Five lessons from two furry orphans

It was one of those cool evenings when the sky was just turning dark at the edges, the last 20 minutes before parents rounded up children for baths and bedtime negotiations. I was out for my evening constitutional along the fringes of our local playing fields when I saw them. They were the same color as the dirt road on which they crouched, visible only because they were moving in tiny, tentative hops and because the elderly woman whose house bordered the land was ineffectually spraying them with a thin line of water from her garden hose.

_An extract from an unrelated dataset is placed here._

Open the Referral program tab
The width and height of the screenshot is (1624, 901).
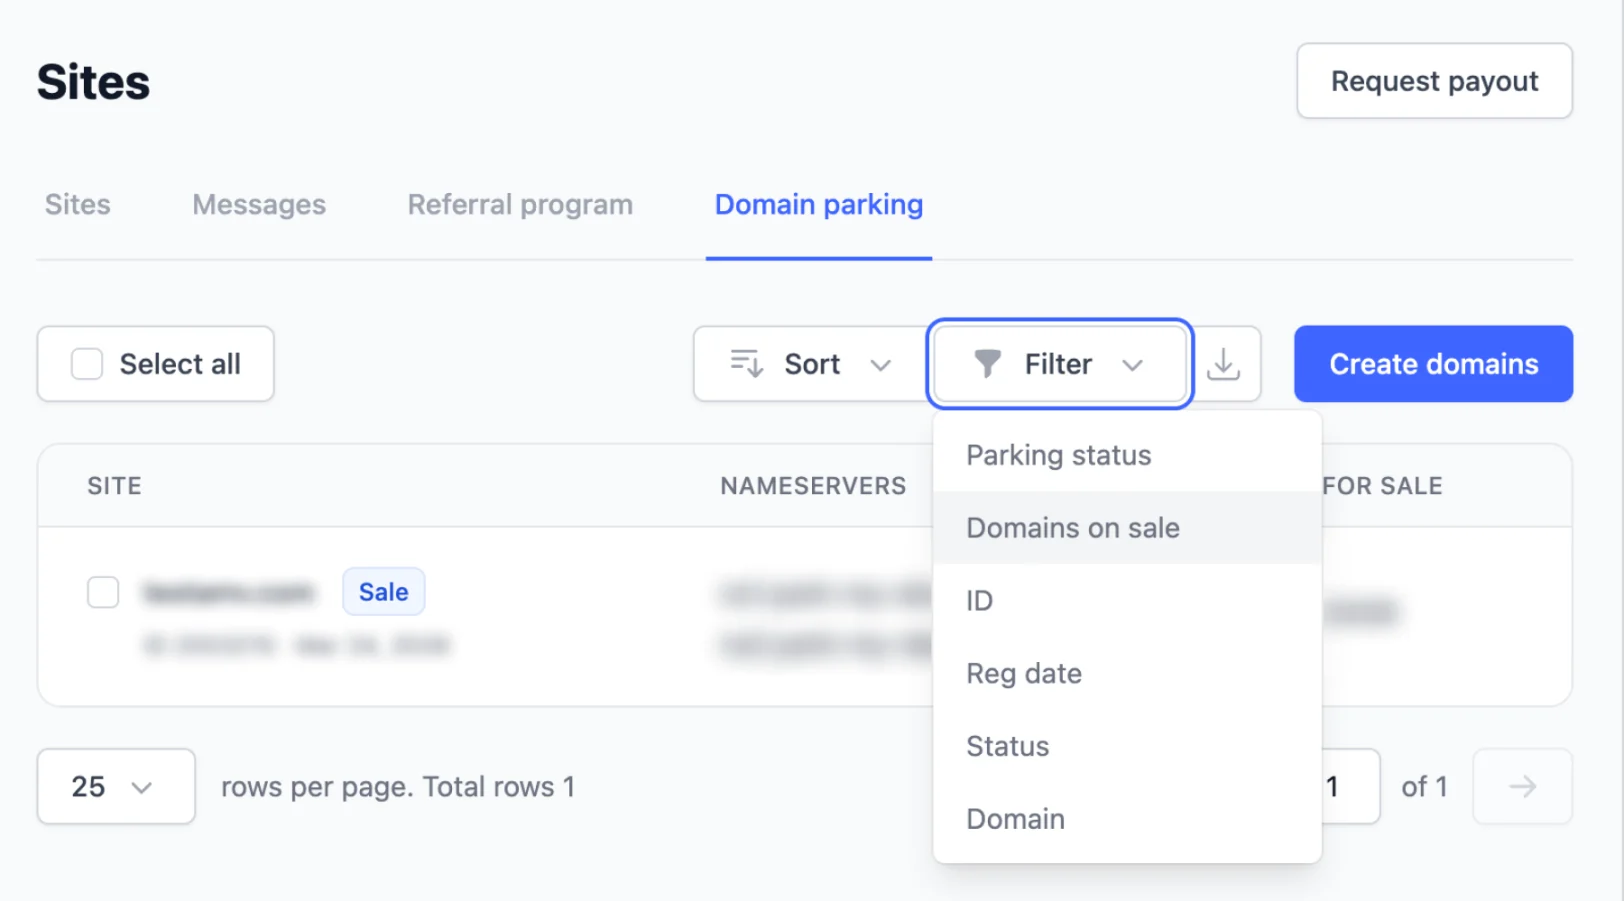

"Rodents!" she motioned at them, warning me away, her face knotted. I edged closer. Two tiny cottontail rabbits, smaller than my fist and sopping wet. The soccer field just a few feet away had been mowed that day; I assumed their nest had been destroyed. There was no mother rabbit in sight, just this nervous woman with her suspicion of all things furry. She shook her head at me, the crazy woman, as I picked up with my bare hands what she thought were rats.

Lesson No. 1: Your children will think you are the most magical mom in town if you bring home wounded birds and the occasional stray dog, but they will worship at your feet if you stroll in with orphaned bunnies. In I walked with one cupped in each hand. My husband didn't even blink. Out came the seldom-used cat carrier as children ran off to collect fresh grasses and clover.

Cottontails, we knew, can survive on their own once they are roughly six inches long, which meant a lot of sober fiddling with the tape measure.

Lesson No. 2: Attempting to measure a baby rabbit is best left to madmen and professionals. Neighborhood children came knocking on our door and lined up for the privilege.

Lesson No. 3: Baby bunnies can squeeze through nickel-size holes. When we opened the crate the next morning, there was only one bunny inside. We poked through the bedding, but he was not hidden, he was gone. An hour later, the other bunny was gone, too.

Lesson No. 4: Learn from Lesson No. 3. I had images of rabbits trapped in my walls or proliferating in my basement. We pulled couches away from the walls, poked in cupboards, and crawled through crawl spaces. No bunnies.

The dog was recruited. She snuffled along the walls and indicated by dancing on doggy tiptoe that she had found a bunny behind a dresser. The other bunny showed up the next day on the kitchen counter; somehow he had scaled the smooth sides and was waiting beside the microwave. I found him by touch while reaching for a drinking glass; my startled, horror-movie scream brought neighbors to the door. The bunny appeared to leer cheekily. Out came the measuring tape, and they were declared good to go. We released them in the wooded hedgerows near where I'd found them.

Well, one we released into the hedgerows. The other made a breathtaking escape, leaping from my daughter's eager hands directly into the neighborhood community garden.

The children and I keep our eyes open for "our bunnies." They probably never needed us in the first place, with our ludicrous measuring tape and illusions of indispensability.

Lesson No. 5: Nature graciously lets us think we know what we're doing.